Attorneys will also “help guide (policyholders) through the legal minefields they have to negotiate,” Farley said. With insurance companies’ 24/7 hotlines, “you get an attorney when you need one,” he said.
By using pre-approved suppliers, the risk of claims disputes is reduced. Evan Bundschuh, commercial line manager for brokerage Gabriel Bundschuh & Associates Inc. in Scarsdale, New York, said he has seen cases where policyholders who hired a forensic investigator without first getting the insurance company’s approval were later told the costs would not be covered.
Insurance companies “just don’t make room for exceptions to this,” says USI’s Mason.
In addition, policyholders should be aware of cyber disclosure regulations and comply with all relevant timely notification laws, whether applicable to regulators, customers, investors or other interested parties, Bundschuh said.
If policyholders are the victim of a ransomware attack, cyber security companies will arrange ransom payments on behalf of policyholders. As situations develop, “our company is pulled in to negotiate with the bad guys and handle transactions,” including acquiring bitcoins, said Darin Bielby, Monroeville, Pennsylvania-based CEO of Cypfer Corp., a cybersecurity firm.
However, paying ransom demands is not necessarily recommended.
“The decision to pay or not to pay is not black and white,” said Lindsey Nelson, London-based cyber development manager for CFC Underwriting Ltd.
There are “a lot of considerations that have to be made” and making an informed decision “is incredibly important when it comes to claims disputes,” she said.
Among other things, policyholders should be aware that they and their insurers face penalties if they facilitate ransomware payments to entities sanctioned by the US Treasury Department’s Office of Foreign Assets Control. Such entities may include organizations affiliated with or controlled by governments hostile to the United States, terrorist groups, or drug traffickers.
But companies attacked by state actors will still be covered to restore their operations, said Deborah D’Angelo Hirschorn, New York-based managing director, US leader of cyber and technology claims, for Lockton Cos. LLC.

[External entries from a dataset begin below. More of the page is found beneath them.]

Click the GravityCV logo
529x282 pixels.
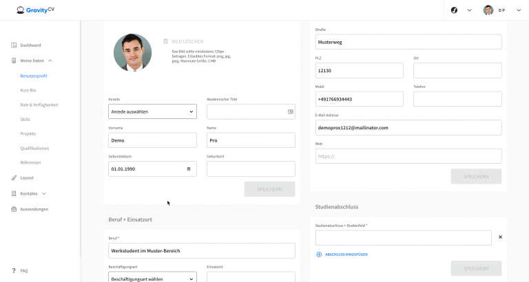[x=40, y=10]
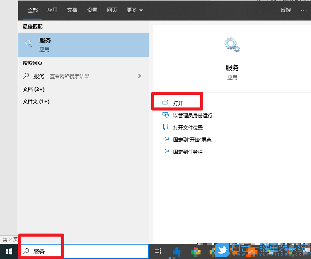Open Task View from the taskbar
This screenshot has height=259, width=311.
click(158, 251)
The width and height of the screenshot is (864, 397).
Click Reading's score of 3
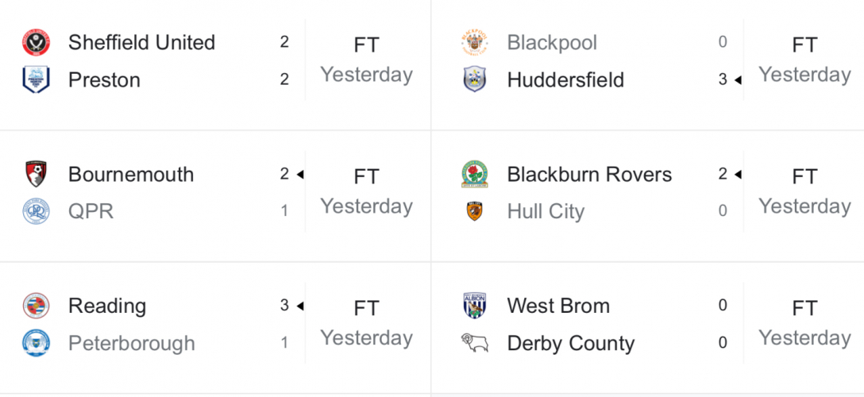tap(284, 306)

Although “it’s more common to get full coverage,” for ransomware attacks, some insurers have sublimits or co-assurance provisions for ransomware-related events, says Aon’s Couture.
Meanwhile, the impact on the claims process of Lloyd’s Market Association’s introduction in March of four new exemptions for war, cyber war and limited cyber operations for stand-alone cyber insurance policies is uncertain.
“You wonder how long it will take to correct the claim” when insurance companies decide which entity to attribute a cyber attack to, Hirschorn said.
If policyholders don’t get the coverage they thought they were entitled to, they should gather facts about what was needed for “a full fix” to get coverage, said Daniel J. Healy, a partner with Brown Rudnick LLP in Washington.
When claims are covered, insurers are reluctant to pay for system upgrades intended to prevent a future attack, said John Scordo, New York-based leader of cyber claims for Marsh LLC. It is not considered “relevant to the incident”, he said.
And “silent cyber,” or cyber-related coverage included in other property/casualty policies, remains a problem for insurers that have tried to eliminate coverage for cyber risks from non-specialist policies, experts say.
Although cyber policies have been available for more than 20 years, observers say there has been relatively little litigation over the coverage, so there are few guiding precedents.
“Cyber coverage is a new animal in the scope of things, and we don’t have a really developed case law in cyber and insurance issues,” said Robert L. Wallan, a partner with Pillsbury Winthrop Shaw Pittman LLP in Los Angeles.
Also, due to confidentiality regulations, it is unknown how many cases are settled, he said.
“I haven’t seen a lot of litigation about the coverage from the cyber forms,” said Thomas H. Bentz Jr., a partner with Holland & Knight LLC in Washington.